Start DATA PROVIDED

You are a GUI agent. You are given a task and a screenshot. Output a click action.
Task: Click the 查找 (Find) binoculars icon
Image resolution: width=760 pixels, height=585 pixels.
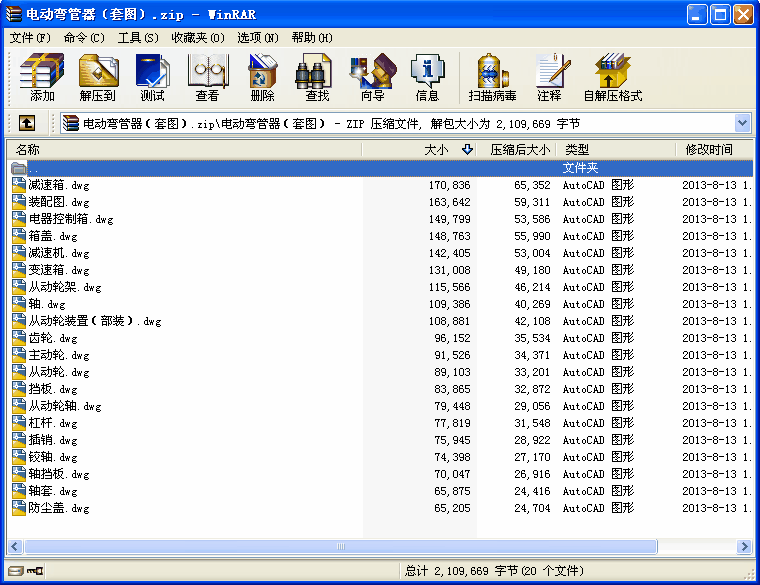click(317, 78)
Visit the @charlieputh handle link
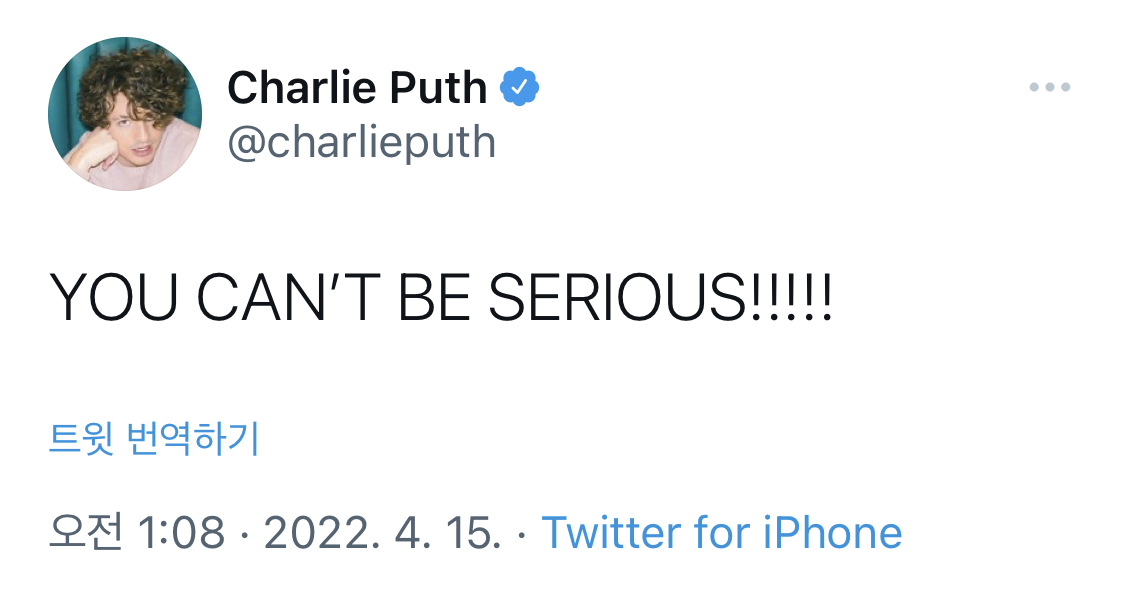The height and width of the screenshot is (593, 1125). click(362, 142)
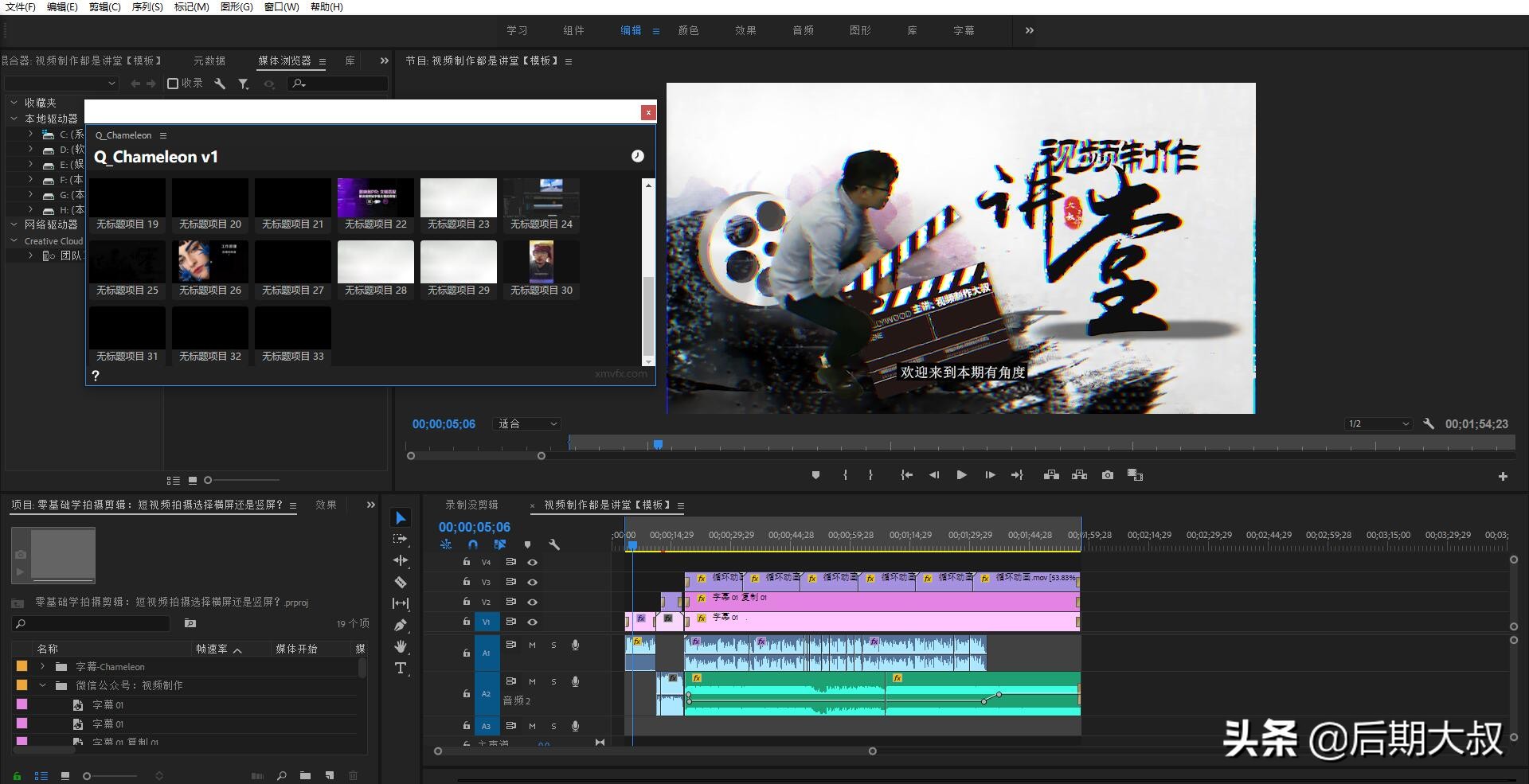Select the Ripple Edit tool
The width and height of the screenshot is (1529, 784).
tap(401, 560)
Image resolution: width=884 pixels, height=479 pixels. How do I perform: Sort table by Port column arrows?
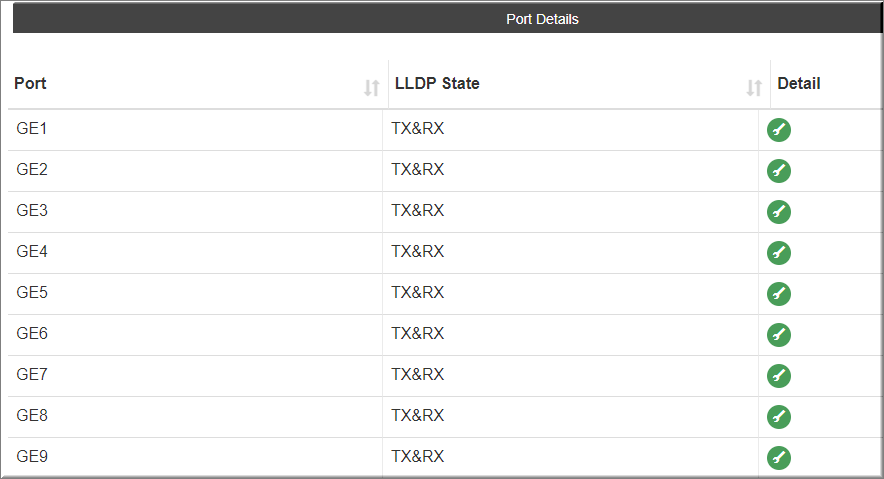pyautogui.click(x=372, y=88)
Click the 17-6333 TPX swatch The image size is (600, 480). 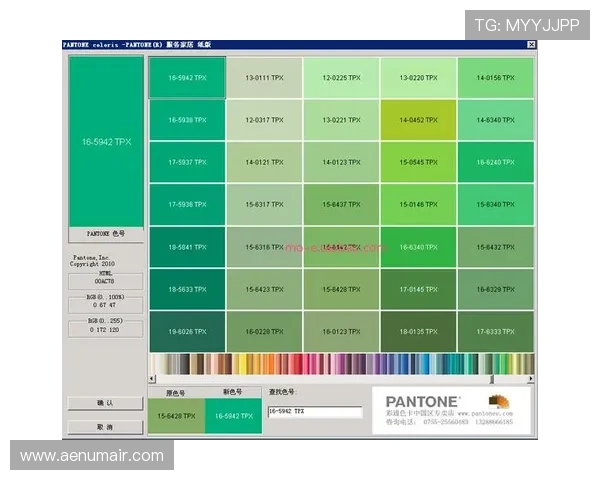pos(495,331)
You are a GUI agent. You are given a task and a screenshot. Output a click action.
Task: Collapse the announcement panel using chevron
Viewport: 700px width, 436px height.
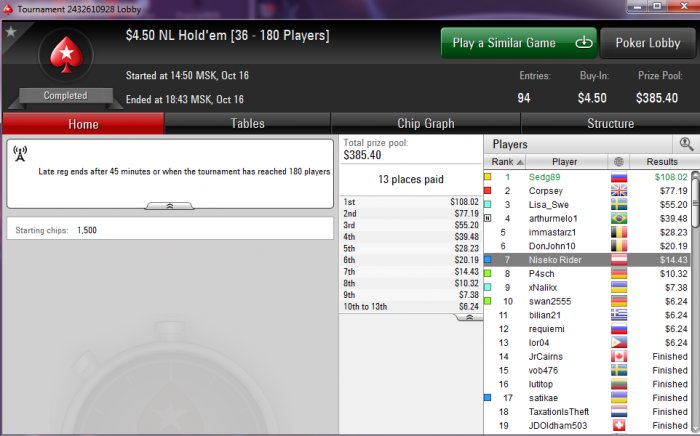[x=170, y=206]
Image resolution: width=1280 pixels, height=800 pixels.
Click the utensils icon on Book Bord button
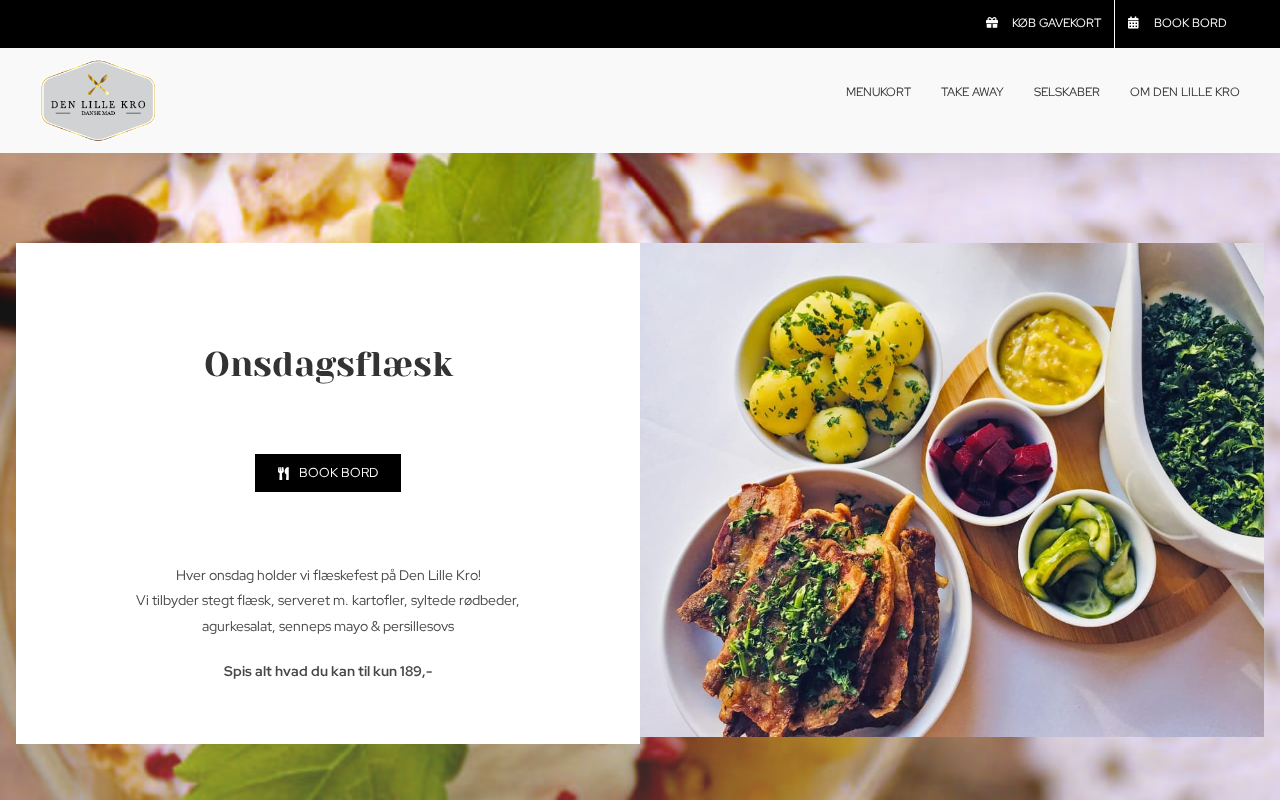284,473
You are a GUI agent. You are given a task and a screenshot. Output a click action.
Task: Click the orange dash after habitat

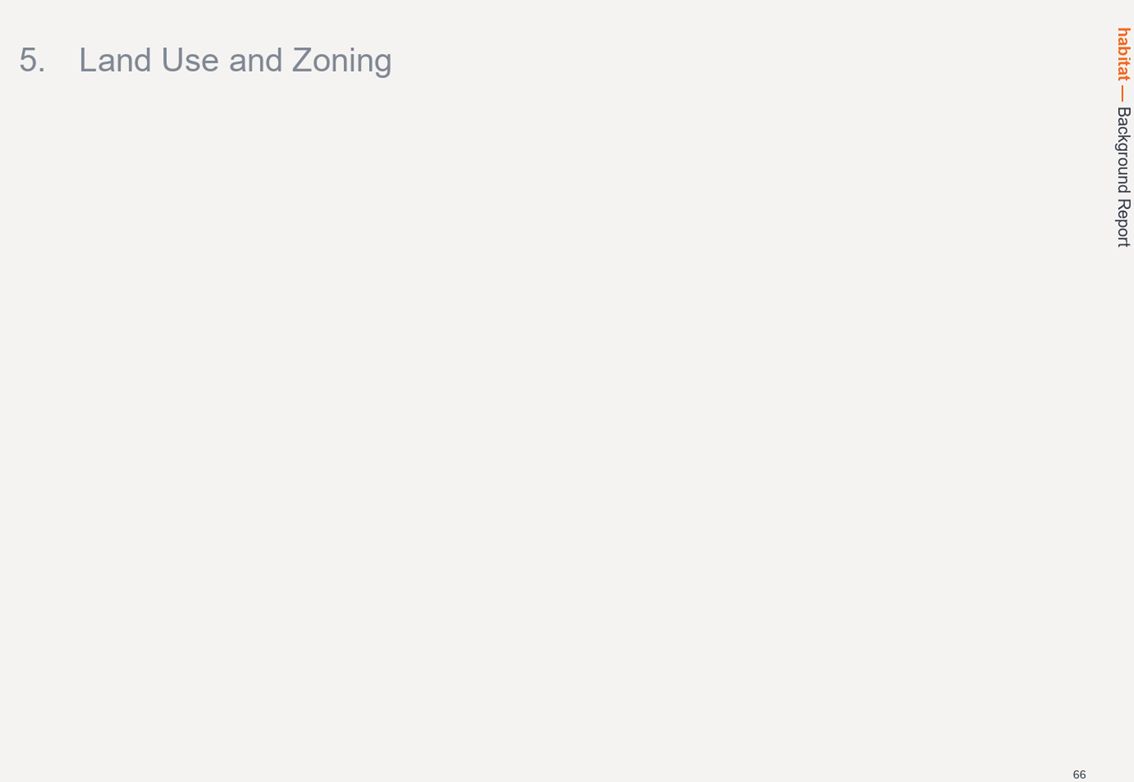[1122, 94]

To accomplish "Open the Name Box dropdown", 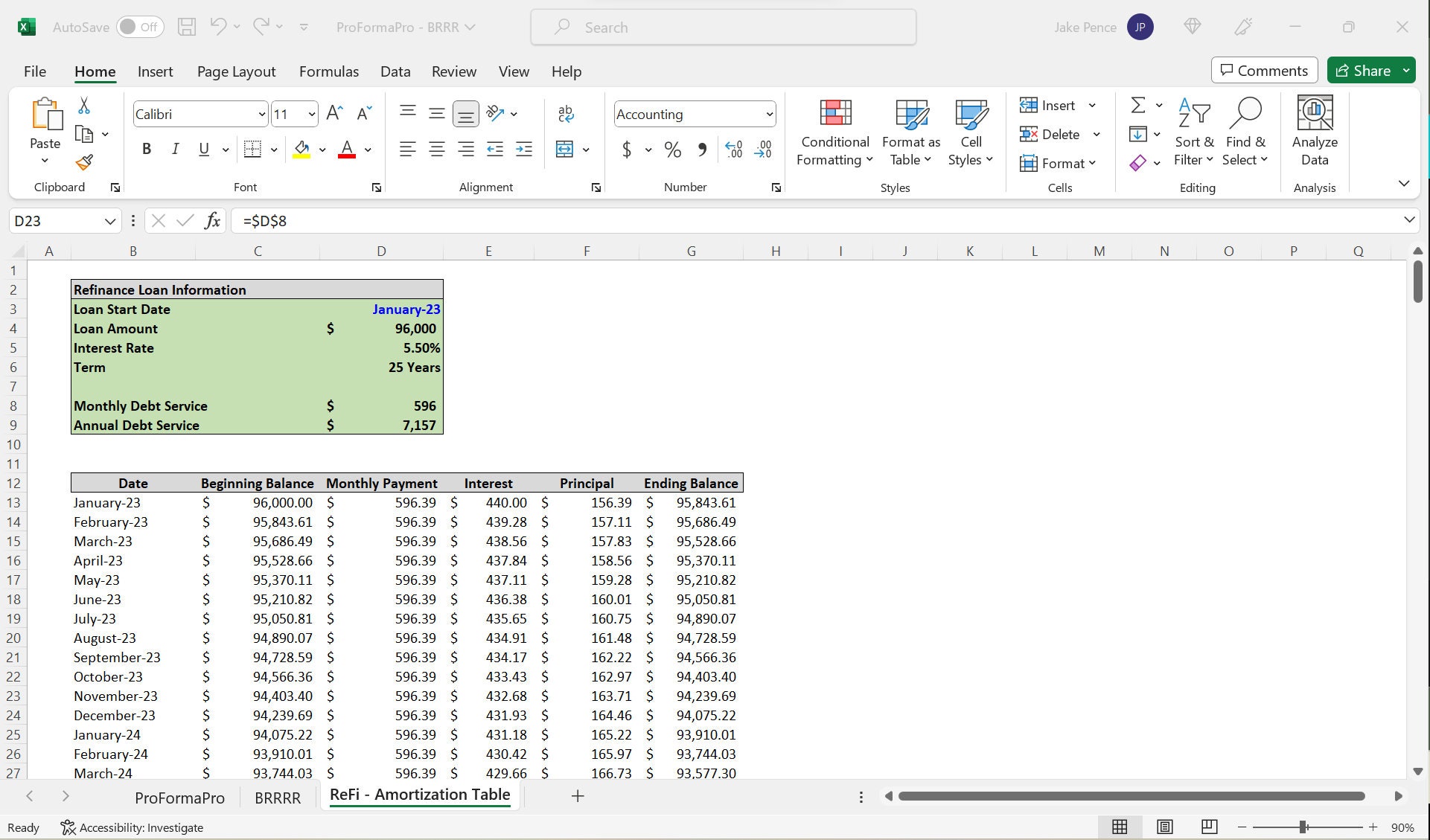I will tap(109, 220).
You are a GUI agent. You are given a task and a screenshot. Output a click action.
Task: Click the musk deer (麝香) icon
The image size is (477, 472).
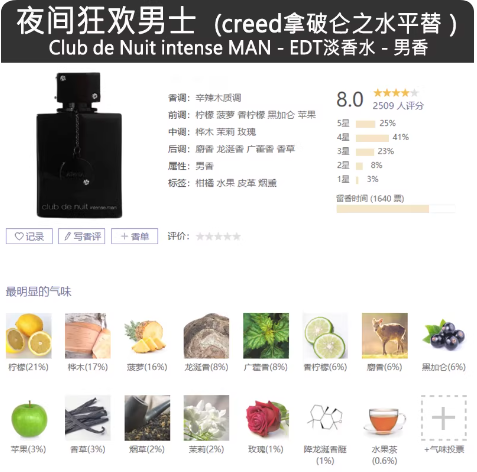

End DATA PROVIDED

■ **EXERCISE PROMPT**:
Please copy the data word for word, starting with its first line and going through the line that contains "click(317, 78)". Leave the pictures out of your answer.

■ **EXPECTED ANSWER**:
You are a GUI agent. You are given a task and a screenshot. Output a click action.
Task: Click the 查找 (Find) binoculars icon
Image resolution: width=760 pixels, height=585 pixels.
click(317, 78)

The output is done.